Note: It is always a good practice to always use console.error
for errors and console.log
for other messages.
Next is to actually write our logic. Inside the try block, paste this:
const response = await axios.get(url);
const $ = cheerio.load(response.data);
const products = $("li.product"); // Select all product elements
products.each(function (index, element) {
const title = $(element)
.find(".woocommerce-loop-product__title")
.text()
.trim();
const price = $(element).find(".price").text().trim();
// Push each product as an object with title and price to the product_data array
product_data.push({ title, price });
});
In the code above, an HTTP GET
request is made to the specified URL using Axios,
fetching HTML content from the web page. Cheerio
is then utilized to parse the HTML and extract product information, specifically titles
and prices,
from elements that match the CSS selector.
The extracted data is organized into objects and stored in an array named product_data.
Now, while this code will work if we run it. the only limitation is that it scraps only one page.
Sometimes, we might need to scrape from more than one page to achieve this. To complete the process of pagination, we'll introduce a mechanism that allows us to navigate through the multiple pages where our desired data is spread.

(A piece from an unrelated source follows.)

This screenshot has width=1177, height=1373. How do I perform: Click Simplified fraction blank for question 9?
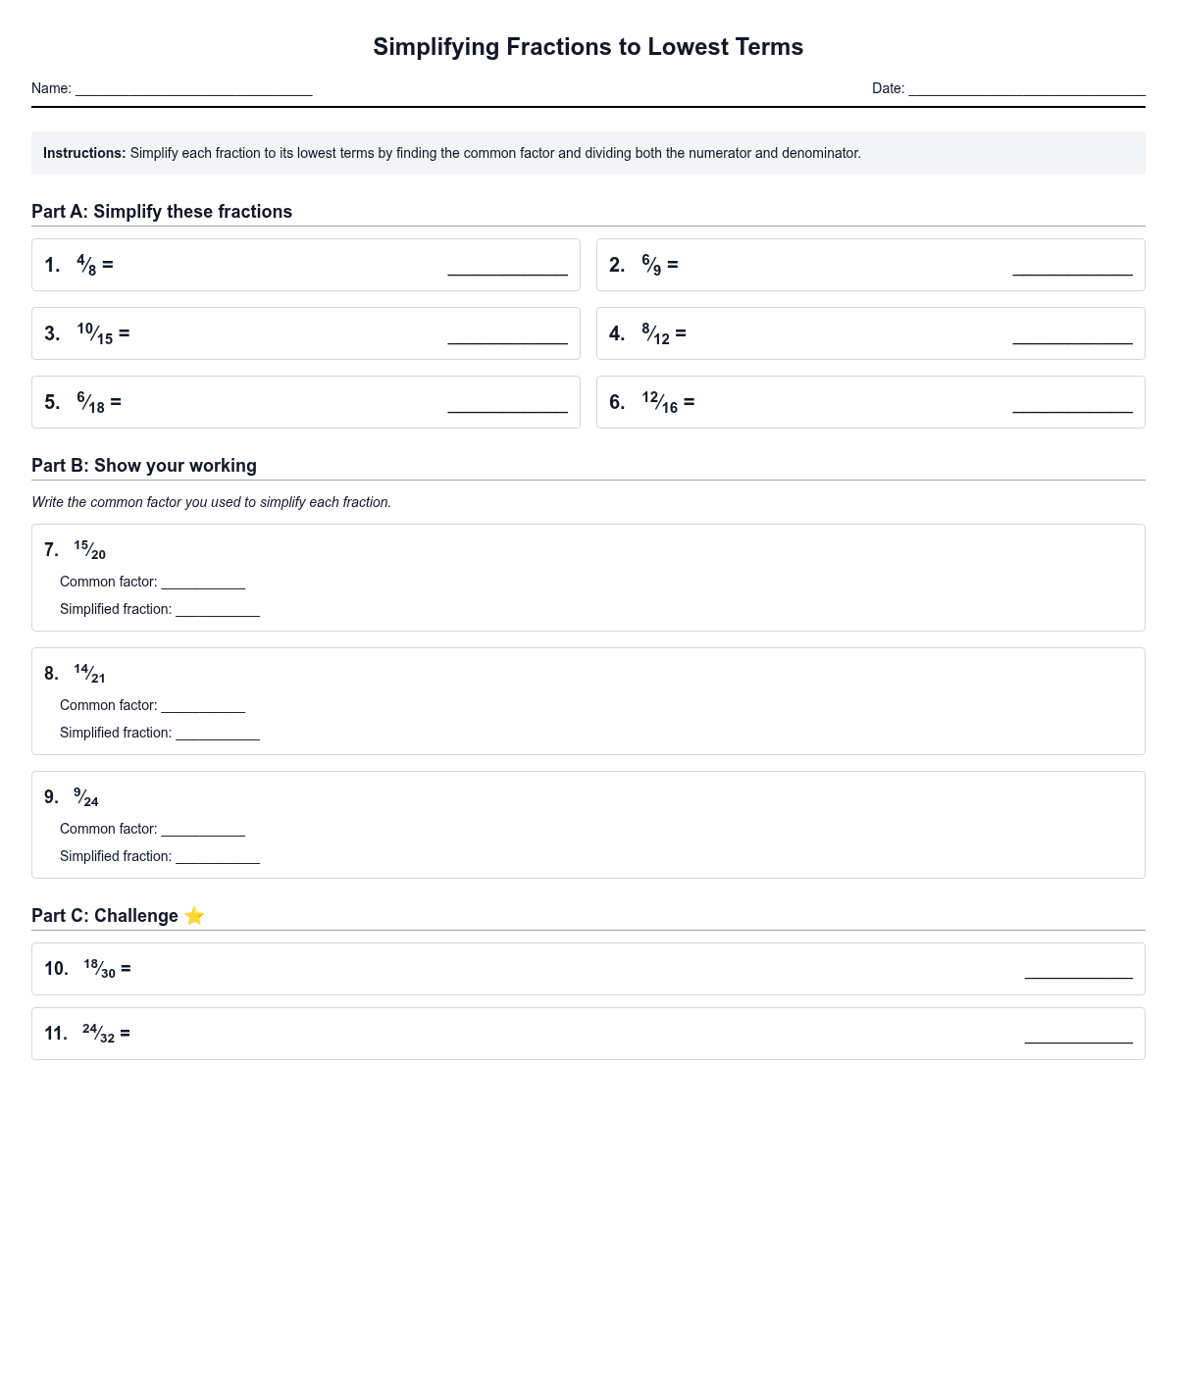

The primary objective is to manage the pagination aspect of web scraping. It checks if there are more pages to scrape (based on a page count limit and the presence of a "Next" page link) and, if so, proceeds to the next page. This ensures that the script systematically scrapes data from each page, collecting all the required information.
Pagination on websites is often achieved by providing a "Next" button on each page, except for the last page. To implement pagination in your own web scraping project, you'll typically need to identify the selector for the "Next" button link. If the selector provides a value, the script extracts the "href" attribute of the link, which contains the URL of the next page.

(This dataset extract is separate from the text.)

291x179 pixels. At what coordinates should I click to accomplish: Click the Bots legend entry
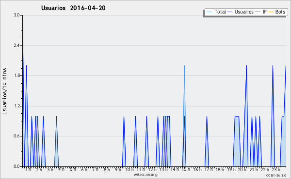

This URL is used to navigate to the subsequent page and continue the data extraction process. This process continues until the page count limit is reached or there are no more "Next" buttons, at which point the script finalizes the scraping.
However, it's worth noting that handling pagination can be more complex on certain websites. Some websites use numbered pagination with changing URLs, while others use asynchronous calls to an API
to get more content. In such cases, the approach to handling pagination may need to be adjusted accordingly.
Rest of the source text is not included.